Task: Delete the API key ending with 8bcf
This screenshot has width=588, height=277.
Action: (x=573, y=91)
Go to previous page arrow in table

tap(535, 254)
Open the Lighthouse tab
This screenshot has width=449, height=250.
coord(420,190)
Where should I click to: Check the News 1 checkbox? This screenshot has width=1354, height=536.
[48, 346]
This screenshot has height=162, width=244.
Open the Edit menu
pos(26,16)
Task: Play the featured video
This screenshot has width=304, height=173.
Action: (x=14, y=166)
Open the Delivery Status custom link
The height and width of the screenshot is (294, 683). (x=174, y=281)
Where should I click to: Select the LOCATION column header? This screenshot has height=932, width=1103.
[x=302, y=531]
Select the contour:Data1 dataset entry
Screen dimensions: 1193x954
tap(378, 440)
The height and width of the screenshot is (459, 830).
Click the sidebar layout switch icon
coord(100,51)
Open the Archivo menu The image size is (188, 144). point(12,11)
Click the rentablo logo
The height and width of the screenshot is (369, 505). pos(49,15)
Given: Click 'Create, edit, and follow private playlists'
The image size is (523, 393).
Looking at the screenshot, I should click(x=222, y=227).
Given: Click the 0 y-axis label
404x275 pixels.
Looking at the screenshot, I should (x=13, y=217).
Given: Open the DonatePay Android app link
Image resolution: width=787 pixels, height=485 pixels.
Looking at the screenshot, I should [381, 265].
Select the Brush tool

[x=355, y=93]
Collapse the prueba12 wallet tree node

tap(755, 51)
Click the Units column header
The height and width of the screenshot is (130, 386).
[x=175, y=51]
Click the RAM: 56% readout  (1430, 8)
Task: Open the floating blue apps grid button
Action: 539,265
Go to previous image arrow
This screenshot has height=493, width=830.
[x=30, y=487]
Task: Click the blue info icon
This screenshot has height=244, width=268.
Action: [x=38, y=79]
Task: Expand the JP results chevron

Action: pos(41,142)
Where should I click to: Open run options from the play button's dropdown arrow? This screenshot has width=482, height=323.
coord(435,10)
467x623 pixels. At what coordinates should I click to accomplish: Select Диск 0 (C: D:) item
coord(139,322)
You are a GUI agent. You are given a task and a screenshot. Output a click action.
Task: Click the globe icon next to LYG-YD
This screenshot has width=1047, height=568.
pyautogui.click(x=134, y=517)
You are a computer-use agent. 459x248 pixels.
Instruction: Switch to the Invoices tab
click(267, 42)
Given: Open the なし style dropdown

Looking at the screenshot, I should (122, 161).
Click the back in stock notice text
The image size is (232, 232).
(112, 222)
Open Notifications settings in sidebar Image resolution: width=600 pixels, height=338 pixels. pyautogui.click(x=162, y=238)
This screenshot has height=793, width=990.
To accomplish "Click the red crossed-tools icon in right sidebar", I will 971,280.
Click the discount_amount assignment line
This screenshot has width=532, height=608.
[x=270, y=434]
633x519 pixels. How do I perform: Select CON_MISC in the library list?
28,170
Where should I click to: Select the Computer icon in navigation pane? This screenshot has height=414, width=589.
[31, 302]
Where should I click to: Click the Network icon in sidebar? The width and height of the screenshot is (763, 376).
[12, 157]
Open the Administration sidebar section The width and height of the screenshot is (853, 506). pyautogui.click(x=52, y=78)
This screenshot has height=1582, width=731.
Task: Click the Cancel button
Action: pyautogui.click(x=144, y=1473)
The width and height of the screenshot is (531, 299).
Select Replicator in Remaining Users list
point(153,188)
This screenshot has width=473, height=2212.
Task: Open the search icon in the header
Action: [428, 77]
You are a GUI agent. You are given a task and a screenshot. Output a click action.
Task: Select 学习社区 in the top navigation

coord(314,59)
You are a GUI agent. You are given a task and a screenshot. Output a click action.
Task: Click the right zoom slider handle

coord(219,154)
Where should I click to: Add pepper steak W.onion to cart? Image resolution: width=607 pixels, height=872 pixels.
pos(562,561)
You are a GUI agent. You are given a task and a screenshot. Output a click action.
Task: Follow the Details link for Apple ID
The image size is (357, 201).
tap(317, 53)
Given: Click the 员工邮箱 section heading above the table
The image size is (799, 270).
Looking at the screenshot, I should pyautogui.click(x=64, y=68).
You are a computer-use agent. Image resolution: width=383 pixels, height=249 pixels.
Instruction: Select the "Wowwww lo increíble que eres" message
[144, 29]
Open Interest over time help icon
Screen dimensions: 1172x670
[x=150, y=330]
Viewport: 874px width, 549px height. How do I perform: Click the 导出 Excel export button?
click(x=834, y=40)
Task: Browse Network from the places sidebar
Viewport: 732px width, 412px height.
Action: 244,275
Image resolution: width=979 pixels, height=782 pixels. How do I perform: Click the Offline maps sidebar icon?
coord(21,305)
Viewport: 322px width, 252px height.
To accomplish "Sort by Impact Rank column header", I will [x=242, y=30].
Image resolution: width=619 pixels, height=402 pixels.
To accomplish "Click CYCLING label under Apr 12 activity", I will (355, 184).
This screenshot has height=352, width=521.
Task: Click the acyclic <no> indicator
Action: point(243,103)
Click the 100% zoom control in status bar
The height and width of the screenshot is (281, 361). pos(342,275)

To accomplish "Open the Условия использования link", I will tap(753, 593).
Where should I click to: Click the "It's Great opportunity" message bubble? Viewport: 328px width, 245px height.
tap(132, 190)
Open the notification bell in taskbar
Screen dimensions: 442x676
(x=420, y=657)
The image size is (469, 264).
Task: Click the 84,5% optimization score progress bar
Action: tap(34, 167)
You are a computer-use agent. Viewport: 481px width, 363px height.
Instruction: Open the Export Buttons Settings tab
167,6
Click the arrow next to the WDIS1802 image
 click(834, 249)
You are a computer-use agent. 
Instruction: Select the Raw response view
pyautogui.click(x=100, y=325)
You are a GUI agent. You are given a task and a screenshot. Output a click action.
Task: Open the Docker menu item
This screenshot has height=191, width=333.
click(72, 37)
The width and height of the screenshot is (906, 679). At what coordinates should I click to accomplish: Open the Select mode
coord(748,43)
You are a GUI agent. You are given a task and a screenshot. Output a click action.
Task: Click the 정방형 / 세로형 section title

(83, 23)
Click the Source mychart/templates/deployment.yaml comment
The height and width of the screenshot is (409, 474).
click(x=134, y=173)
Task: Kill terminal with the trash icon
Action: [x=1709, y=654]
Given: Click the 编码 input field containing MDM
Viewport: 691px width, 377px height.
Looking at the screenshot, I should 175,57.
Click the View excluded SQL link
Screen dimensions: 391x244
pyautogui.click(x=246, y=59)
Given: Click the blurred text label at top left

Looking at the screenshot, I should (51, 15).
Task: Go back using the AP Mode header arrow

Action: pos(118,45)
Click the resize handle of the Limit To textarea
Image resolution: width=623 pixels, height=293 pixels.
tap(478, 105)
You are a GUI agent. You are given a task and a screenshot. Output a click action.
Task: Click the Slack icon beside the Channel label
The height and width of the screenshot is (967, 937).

What the task requires ▸ All lines from the one that contains "Task: Click the Slack" through the end of the material are to be quoted exactly, with both ends included.

Final answer ▸
Task: Click the Slack icon beside the Channel label
The height and width of the screenshot is (967, 937).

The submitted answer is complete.